The General Data Protection Regulation, or GDPR, went into effect on May 18, 2018, effectively setting a tone for new regulations to protect consumer privacy.  By one standard, GDPR was just in time. The Identity Theft Resource Center reported that exposed consumer data grew 126% in 2018, to encompass 446.5 million “sensitive records.”  Business Insider ranked what it called the 21 “scariest data breaches” of the year – with celebrated organizations such as British Airways, Orbitz, T-Mobile, Saks, Cathay Pacific Airways, Facebook and Google+ as their chief targets. 

Meanwhile, the California Consumer Privacy Act (CCPA) is set to take effect January 1, 2020 – a crushing deadline for millions of businesses.

While data privacy regulations have focused on holding organizations accountable for breaches of their systems and the Personally Identifiable Information (PII) they hold, what has arguably received much less attention is the rights of consumers to enforce the privacy of their personal data under California Consumer Privacy Act.

A tenet of CCPA is that consumers should feel free to exercise their rights to safeguard their personal data.  What’s more, consumers should demand that organizations will be transparent about the usage of their personal data: what information the organization collects, how it is being used, and who it is being shared with.

Now, with California Consumer Privacy Act less than three months away, consumers have time to learn their privacy rights under CCPA.  But businesses are in the hot seat, scrambling to become compliant by January 1. A recent survey of 250 privacy professionals at organizations with 500 or more employees revealed that 86% of companies are not prepared for the advent of the CCPA.

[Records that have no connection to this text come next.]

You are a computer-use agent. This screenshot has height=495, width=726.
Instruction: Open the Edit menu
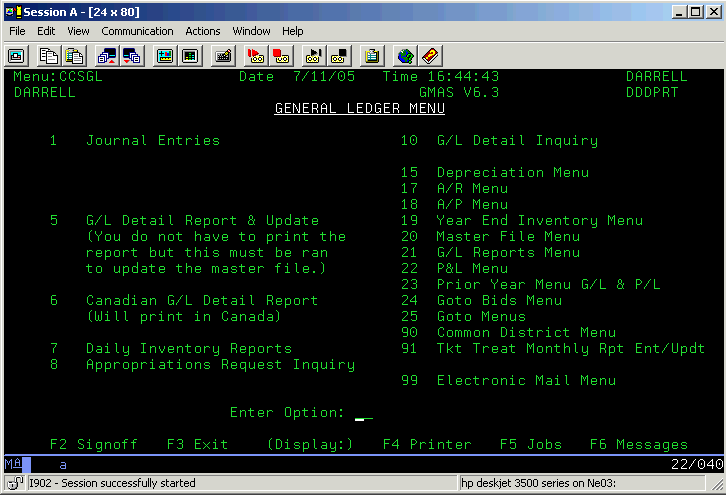click(x=46, y=31)
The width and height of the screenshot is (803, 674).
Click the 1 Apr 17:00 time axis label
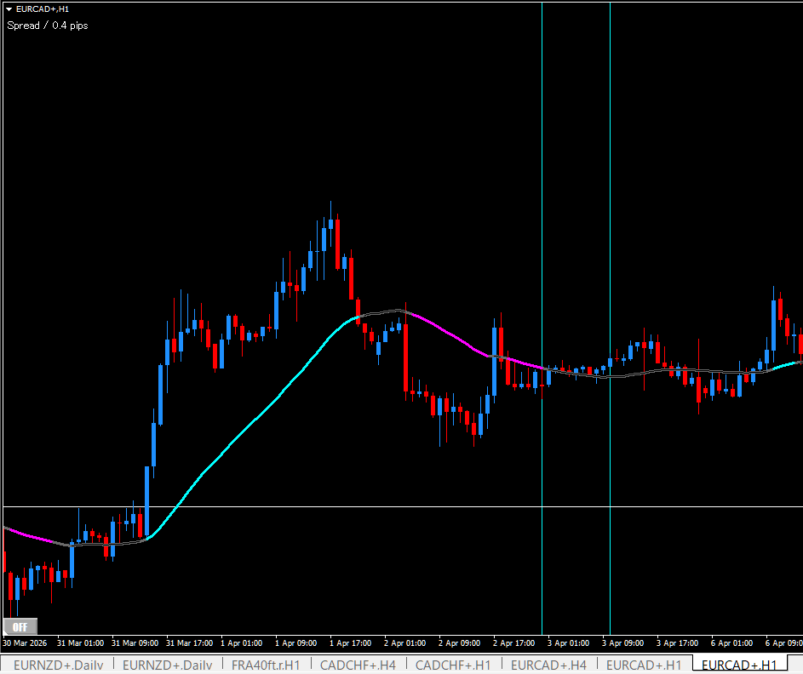pyautogui.click(x=349, y=642)
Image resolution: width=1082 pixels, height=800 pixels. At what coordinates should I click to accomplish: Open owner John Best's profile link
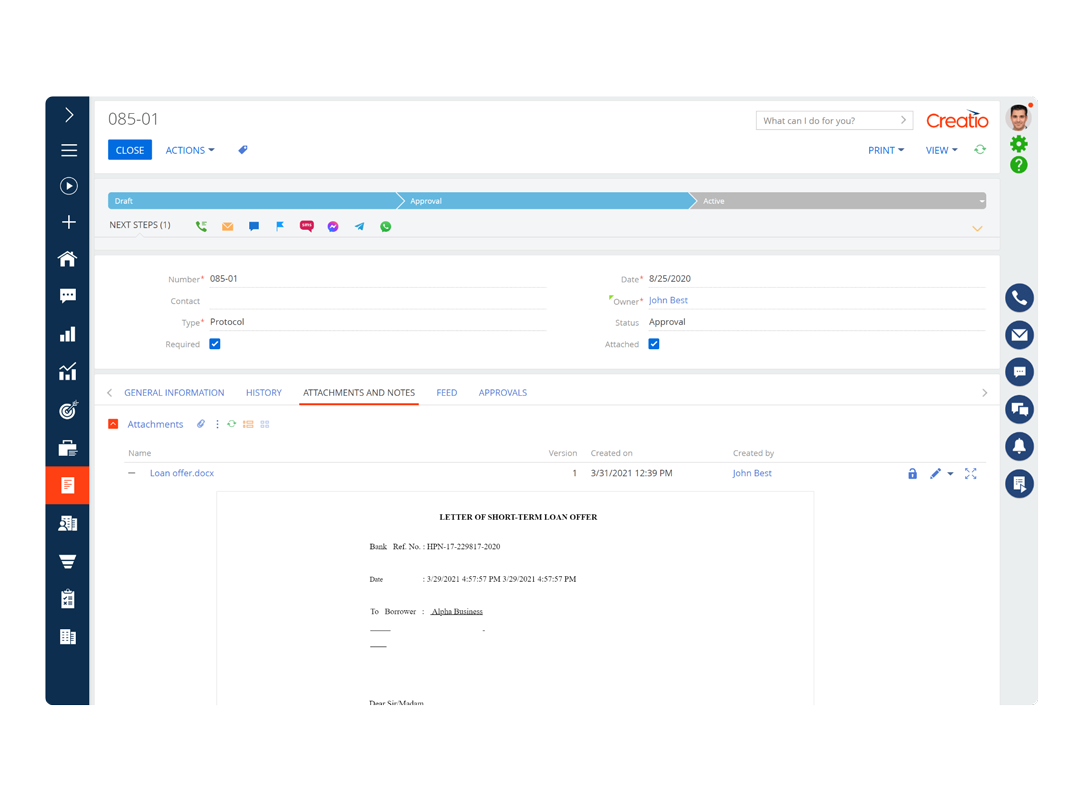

Businesses that don’t comply by January 1 may be subject to stiff penalties. California Consumer Privacy Act penalties (issued via civil cases from the attorney general) can reach up to $2,500 per unintentional violation and up to $7,500 per intentional violation. And yet, most organizations face the uphill battle of revamping a number of business practices, but also systems to implement the new rights of consumers.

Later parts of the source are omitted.